South Sudan’s Petroleum and Mining ministry says it may be forced to shut down its oil fields in Upper Nile state and turn off the oil pipeline, should the Sudanese government reject a request to lower its oil transit fees.
“We are left with no option at the moment rather than to shut it down because it’s not feasible. We cannot sell the oil at loss,”the ministry said in a memo sent to Sudan’s Ministry of Petroleum and Mining.
South Sudan, according to a negotiated agreement, pays Khartoum up to $25 per barrel for its crude oil transported through Sudanese territory.

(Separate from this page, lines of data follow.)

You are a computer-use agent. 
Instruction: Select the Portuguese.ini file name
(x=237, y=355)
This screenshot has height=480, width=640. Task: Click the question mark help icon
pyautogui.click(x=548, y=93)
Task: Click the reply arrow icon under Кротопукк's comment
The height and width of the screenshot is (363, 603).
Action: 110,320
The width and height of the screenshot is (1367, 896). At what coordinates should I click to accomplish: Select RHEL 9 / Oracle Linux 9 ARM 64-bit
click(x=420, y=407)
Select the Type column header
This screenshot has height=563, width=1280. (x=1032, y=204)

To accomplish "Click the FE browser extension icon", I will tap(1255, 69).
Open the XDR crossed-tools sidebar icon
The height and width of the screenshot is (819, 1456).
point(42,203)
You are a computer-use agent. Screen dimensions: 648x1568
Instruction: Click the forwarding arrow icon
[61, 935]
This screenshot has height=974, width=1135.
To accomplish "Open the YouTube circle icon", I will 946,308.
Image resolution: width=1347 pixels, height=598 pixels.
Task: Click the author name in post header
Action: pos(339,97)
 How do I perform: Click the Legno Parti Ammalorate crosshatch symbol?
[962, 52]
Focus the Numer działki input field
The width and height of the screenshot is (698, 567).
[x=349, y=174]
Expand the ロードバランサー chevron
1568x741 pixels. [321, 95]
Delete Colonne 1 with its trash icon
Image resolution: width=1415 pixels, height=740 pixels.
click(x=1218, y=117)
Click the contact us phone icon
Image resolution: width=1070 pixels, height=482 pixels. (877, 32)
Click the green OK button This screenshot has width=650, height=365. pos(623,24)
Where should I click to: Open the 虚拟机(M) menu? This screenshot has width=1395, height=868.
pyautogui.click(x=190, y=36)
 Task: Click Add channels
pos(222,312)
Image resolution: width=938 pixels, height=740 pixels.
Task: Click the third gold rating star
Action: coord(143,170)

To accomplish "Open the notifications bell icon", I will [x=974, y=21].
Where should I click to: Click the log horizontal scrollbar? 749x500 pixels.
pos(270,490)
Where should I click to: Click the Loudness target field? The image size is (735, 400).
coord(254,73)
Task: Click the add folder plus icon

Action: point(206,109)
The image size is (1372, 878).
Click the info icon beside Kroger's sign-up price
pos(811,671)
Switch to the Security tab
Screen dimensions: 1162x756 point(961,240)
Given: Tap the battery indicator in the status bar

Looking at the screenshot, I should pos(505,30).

Juba’s letter requesting the Sudanese Petroleum and Mining Ministry to reconsider its transit fees comes in the wake of changes in global oil prices.
The price of crude oil is currently at $29 dollars per barrel in the international markets.
Presently, South Sudan is producing oil at 160,000 barrels per day, despite a decline in its oil production due to the violent conflict that engulfed the young nation, killing thousands and displacing nearly two million people.
Meanwhile, a Sudanese official said Khartoum would not change terms of the agreement for the transportation of South Sudan’s oil across its country.
In a statement, Sudan’s Finance minister, Badr al-Din Mahmoud, said the transit fee for South Sudan’s oil is of two parts, citing the $ 9.5 as transit fee and $15 as a transitional financial arrangement, agreed after South Sudan seceded from Sudan.
“That makes a total of 24.5 U.S Dollars per barrel,” said Mahmoud, further stressing that South Sudan’s oil transit fee was bound by an agreement signed in September 2013 and that it was not amended or re-negotiated.
Following a recent visit to Khartoum, South Sudan’s foreign affairs minister, Barnaba Marial Benjamin said his trip explored restarting discussion on oil transit fees, currently at $24 per barrel, despite global reductions in oil prices.
“The reality of the fact is that the production of the oil is down. We are producing about 165,000 barrels a day and on top of that there is drop in the oil prices,” Marial told reporters in the South Sudan capital, Juba.
“There is economic reality in which both countries of course through ministries of petroleum are going to discuss that issue,” he added.
South Sudan, experts say, now receives less than $5 per barrel when transit charges paid to Sudan are deducted and oil exploring companies are paid.